_TASK REQUIREMENTS:_
Transcribe only the lines from the one containing "Image resolution: width=528" through the final line of the entries below, exactly, and exclude the pictures.

_DATA SHOWN:_
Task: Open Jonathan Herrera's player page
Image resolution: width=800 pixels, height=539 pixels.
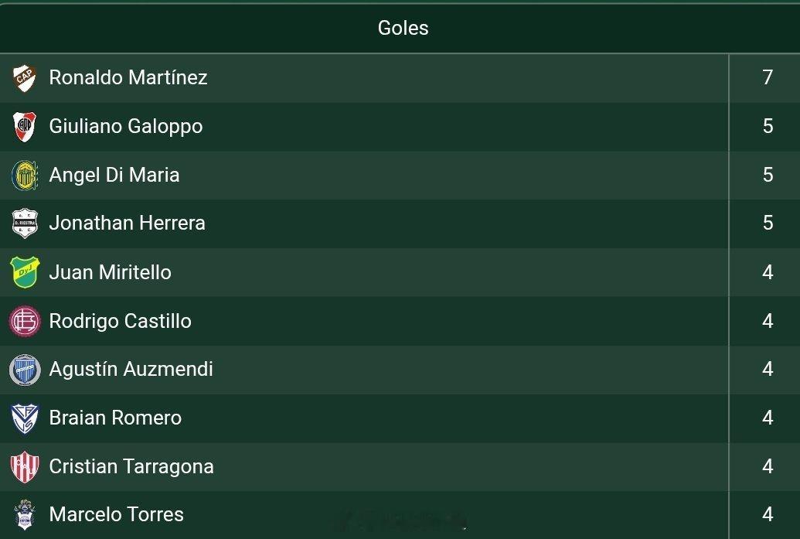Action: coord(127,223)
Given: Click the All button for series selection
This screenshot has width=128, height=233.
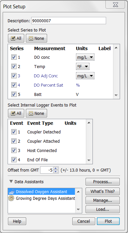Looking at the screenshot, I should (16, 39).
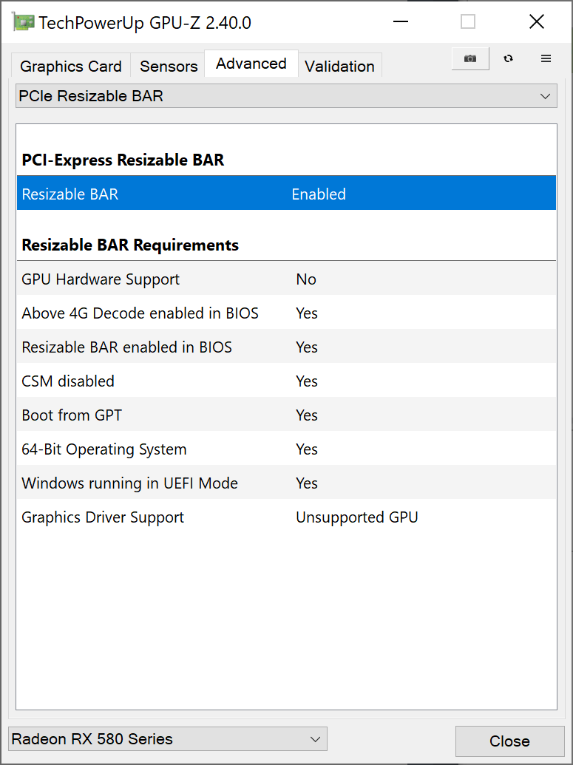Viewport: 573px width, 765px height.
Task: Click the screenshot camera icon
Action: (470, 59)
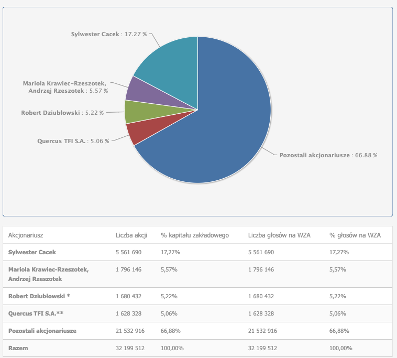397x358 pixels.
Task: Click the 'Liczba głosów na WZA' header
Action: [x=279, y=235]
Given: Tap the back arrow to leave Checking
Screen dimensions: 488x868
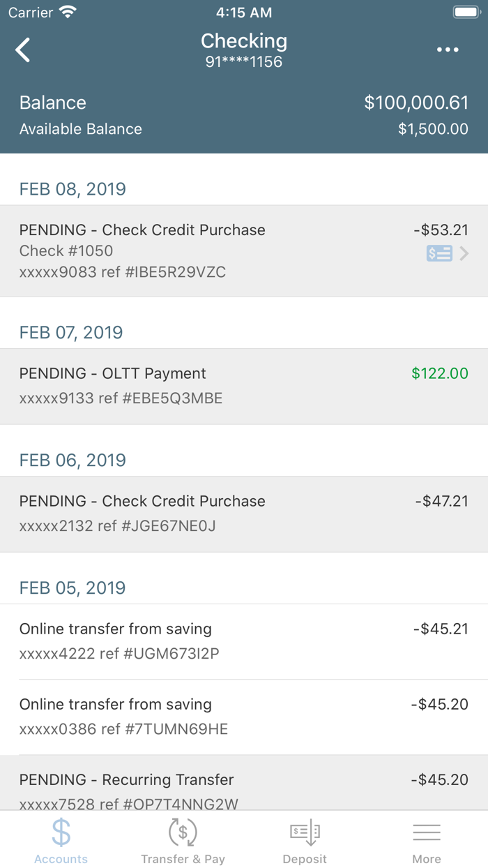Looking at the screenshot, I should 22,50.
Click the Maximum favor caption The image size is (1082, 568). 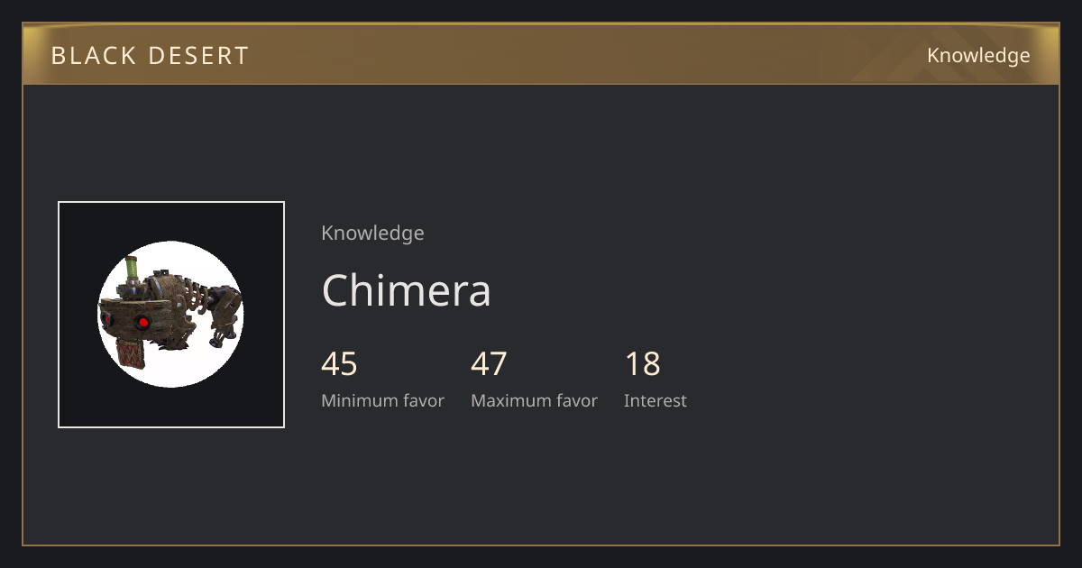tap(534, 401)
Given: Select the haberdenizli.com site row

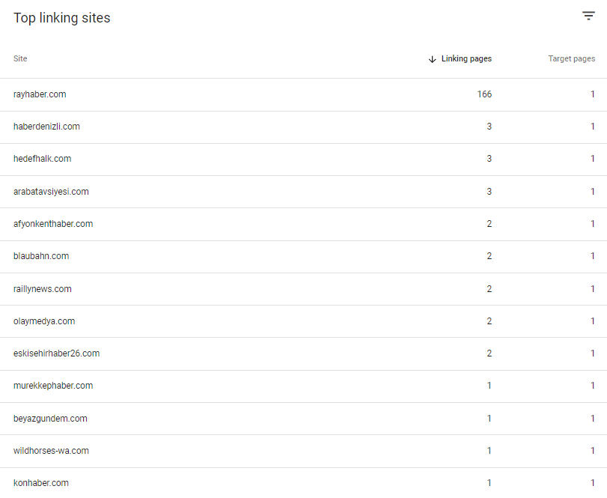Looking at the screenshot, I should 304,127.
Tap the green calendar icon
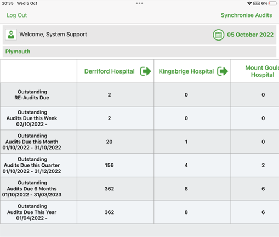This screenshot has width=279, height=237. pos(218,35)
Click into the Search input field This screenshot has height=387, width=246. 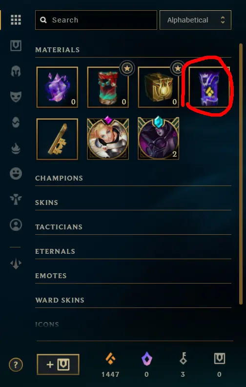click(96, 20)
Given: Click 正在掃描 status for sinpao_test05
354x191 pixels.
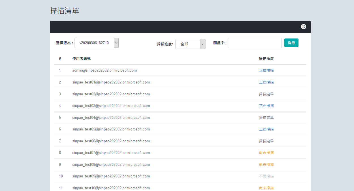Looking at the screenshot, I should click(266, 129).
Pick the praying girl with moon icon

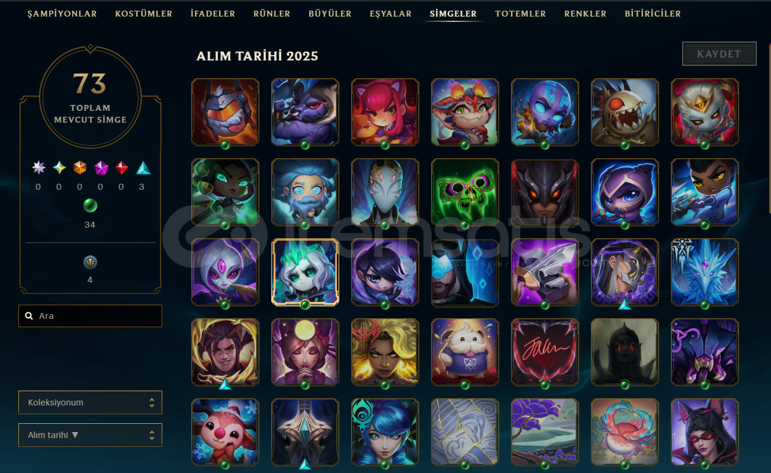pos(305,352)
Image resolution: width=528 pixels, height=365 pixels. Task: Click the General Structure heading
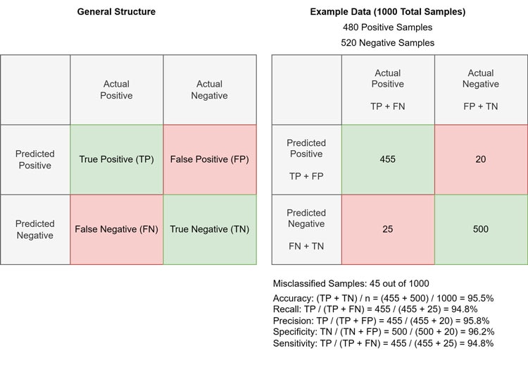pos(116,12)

_OUTPUT BELOW:_
Image resolution: width=528 pixels, height=365 pixels. Task: Click the General Structure heading
pos(116,12)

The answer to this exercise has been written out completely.